Dataset entries:
▬▬▬▬▬▬
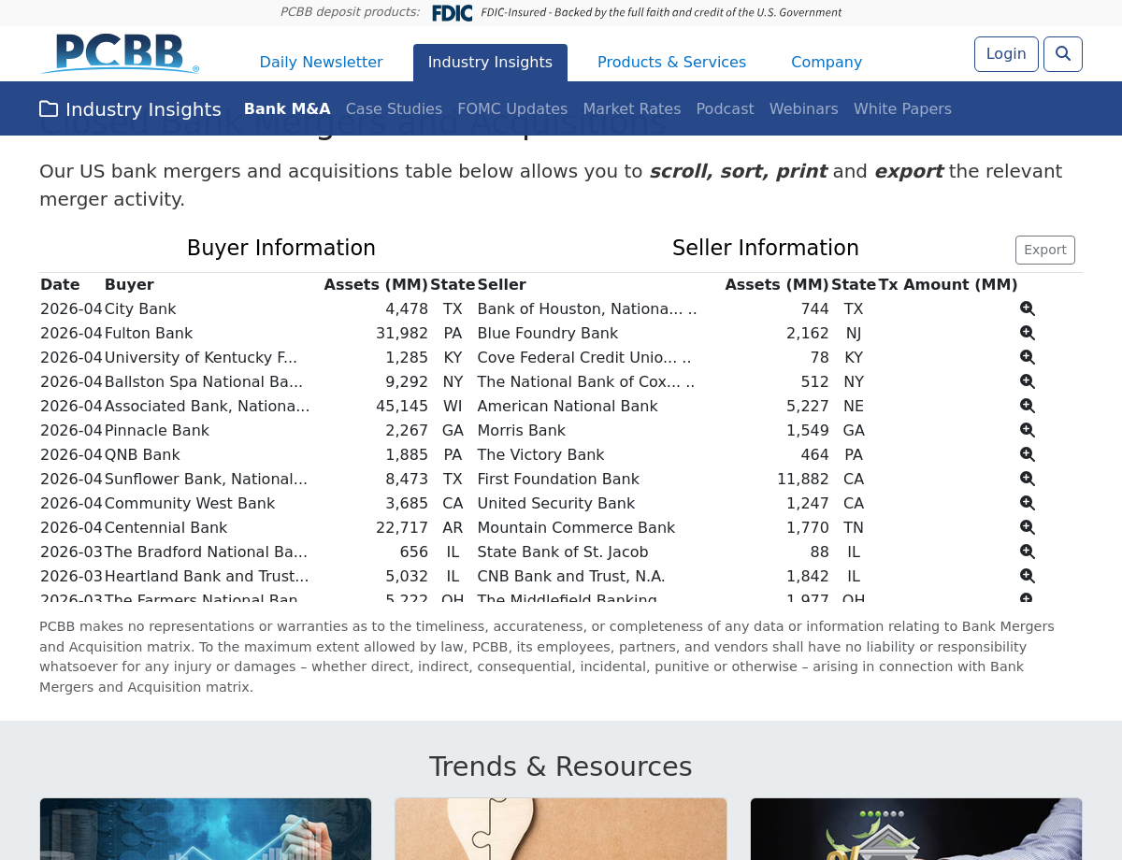This screenshot has height=860, width=1122.
Task: Sort by Buyer column header
Action: 129,285
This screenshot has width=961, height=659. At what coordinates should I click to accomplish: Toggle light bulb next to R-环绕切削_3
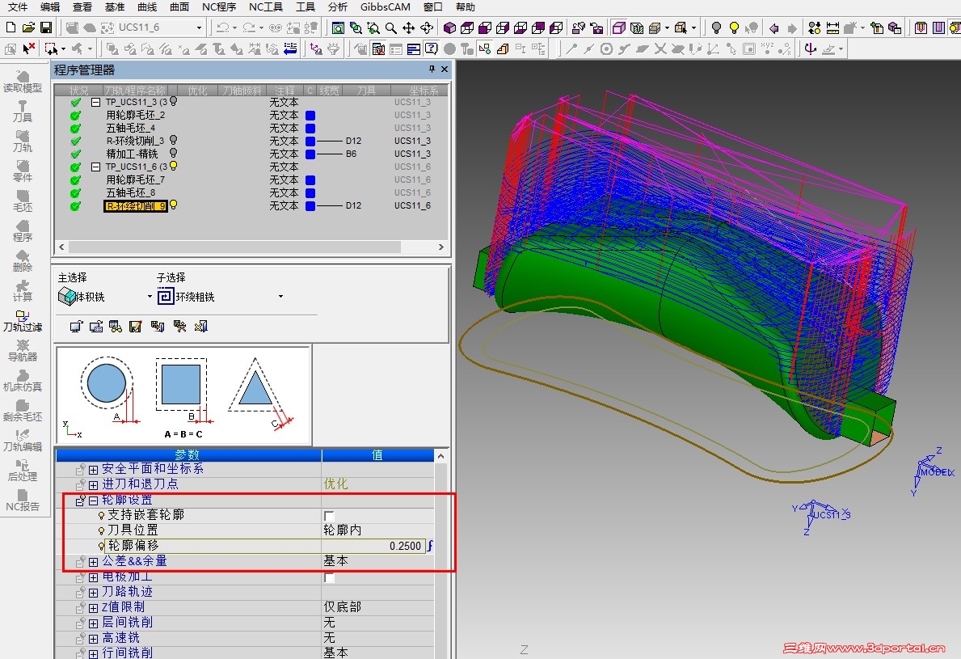pyautogui.click(x=173, y=141)
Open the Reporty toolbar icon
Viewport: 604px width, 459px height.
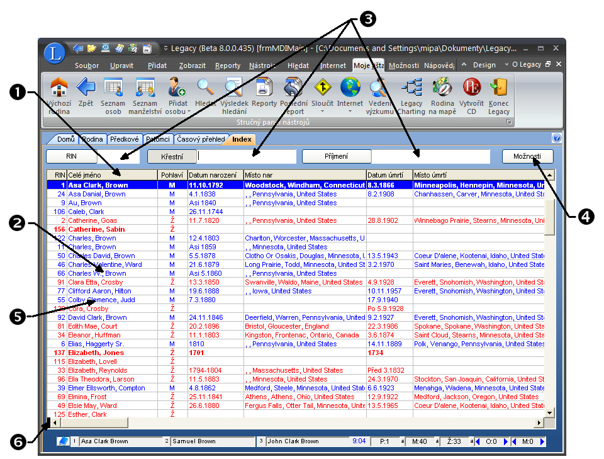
▬▬▬▬▬▬
_Task item_: The copy should begin at the line containing "This screenshot has width=961, height=659." and end at the last line of the data above; please restate those lines word for word without the pictures.

_Reply_:
This screenshot has width=961, height=659. At what coordinates should I click to accomplish: Toggle light bulb next to R-环绕切削_3
pyautogui.click(x=173, y=141)
Open the Reporty toolbar icon
Viewport: 604px width, 459px height.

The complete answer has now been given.